なので、涙もろいイメージがついてしまいましたね。
これまでの現役生活を、一言や漢字一文字で表すとしたら何になりますか。
三浦璃来:たぶん、二人に共通して言えることだと思うんですけど、「努力」かなって思います。
やっぱり、お互いがペアを始める前、それまで歩んできた道のりでの努力があったからこそ、私たちはペアを結成することができました。
ペアを結成してからも、お互いが、お互いのために努力し合える関係になれたので、辛いことも二人で乗り越えてこられたのかなって思います。
それがあったからこそ、オリンピックで金メダルを取ることもできたのかなって思います。
だから私は、「努力」かなって思っています。
木原龍一:同じになってしまうんですけれども、僕も「努力」かなって思います。
やっぱり、お互いが努力している姿をずっと見てきましたし、見せていない部分もあったかもしれないんですけど、本当に一生懸命やってきた姿は分かっているので、そういった積み重ねがなければ、今こうしてここに座っていることもできなかったと思います。
本当に、「努力」の一言かなって思います。
ありがとうございます。
それでは以上をもちまして、質疑応答を終了とさせていただきます。
改めて、三浦さん、木原さん、お二人からメッセージをお願いいたします。
結成当初から、私たちのことをたくさん支えてくださったすべての方に感謝を申し上げます。
皆さまの支えがあったからこそ、私たちはここまで全力で走り抜けて、オリンピックで金メダルを取ることができたと思っています。

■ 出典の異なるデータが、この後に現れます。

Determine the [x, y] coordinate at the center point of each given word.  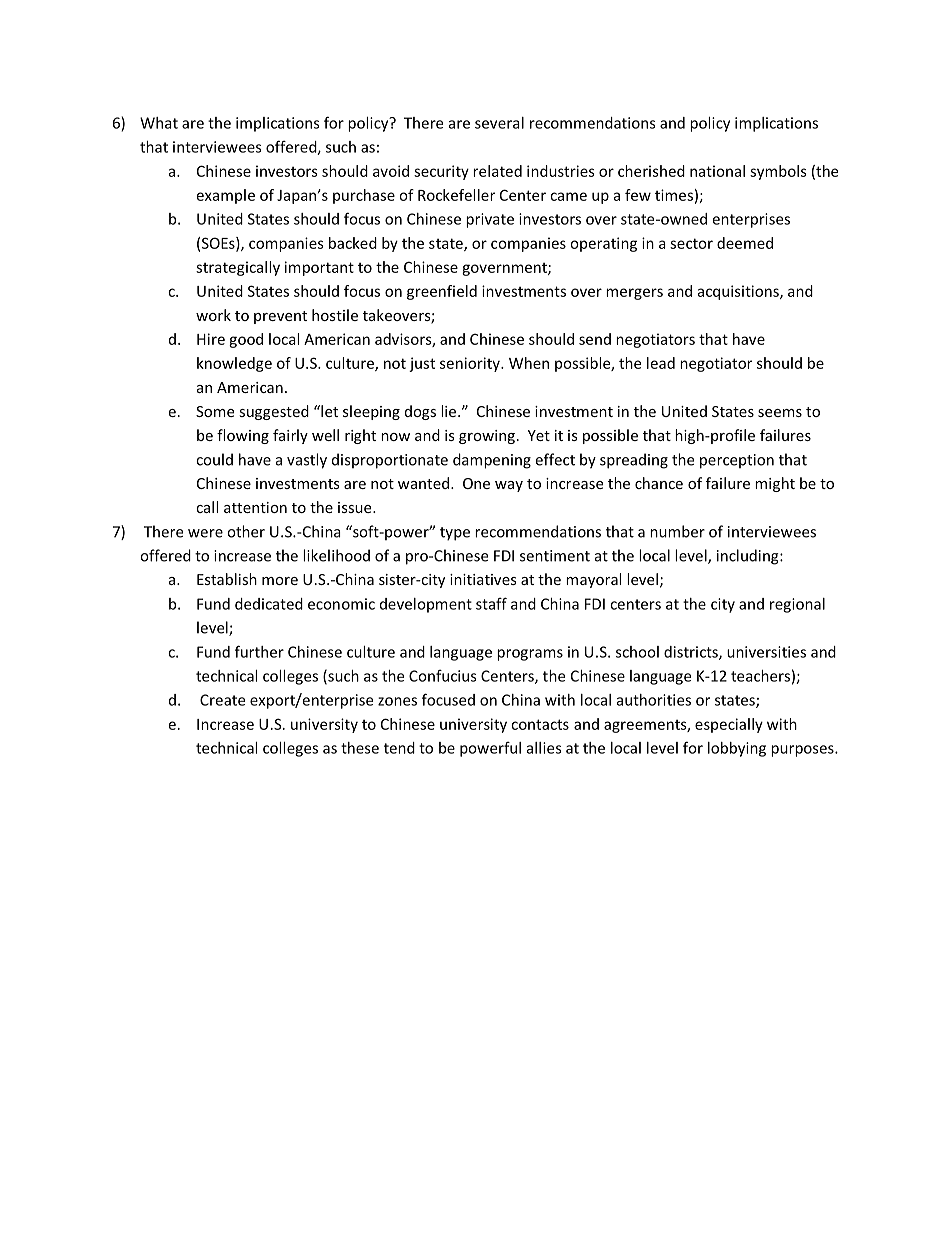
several [499, 123]
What [159, 123]
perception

これまでの時間は、私たちにとって宝物であり、今後にもつながっていくと信じています。
今後の私たちも、どうぞよろしくお願いいたします。
本当に、たくさんの応援をいただき、ありがとうございました。
自分たちは本当にたくさんの方々に支えていただき、ここまで来ることができました。
皆さまの支えがなければ、自分たちは途中でもう消えていたかもしれないんですけれども、本当に皆さまからのサポートがあったので、現役生活に一切の後悔を残すことなく引退することができました。
本当にありがとうございました。
これからはプロとして、日本の皆さまにもっともっとペアを知っていただけるように、また駆け抜けていこうと思っております。
皆さんも、ぜひ一緒に走っていっていただけたらと思います。
本当にありがとうございました。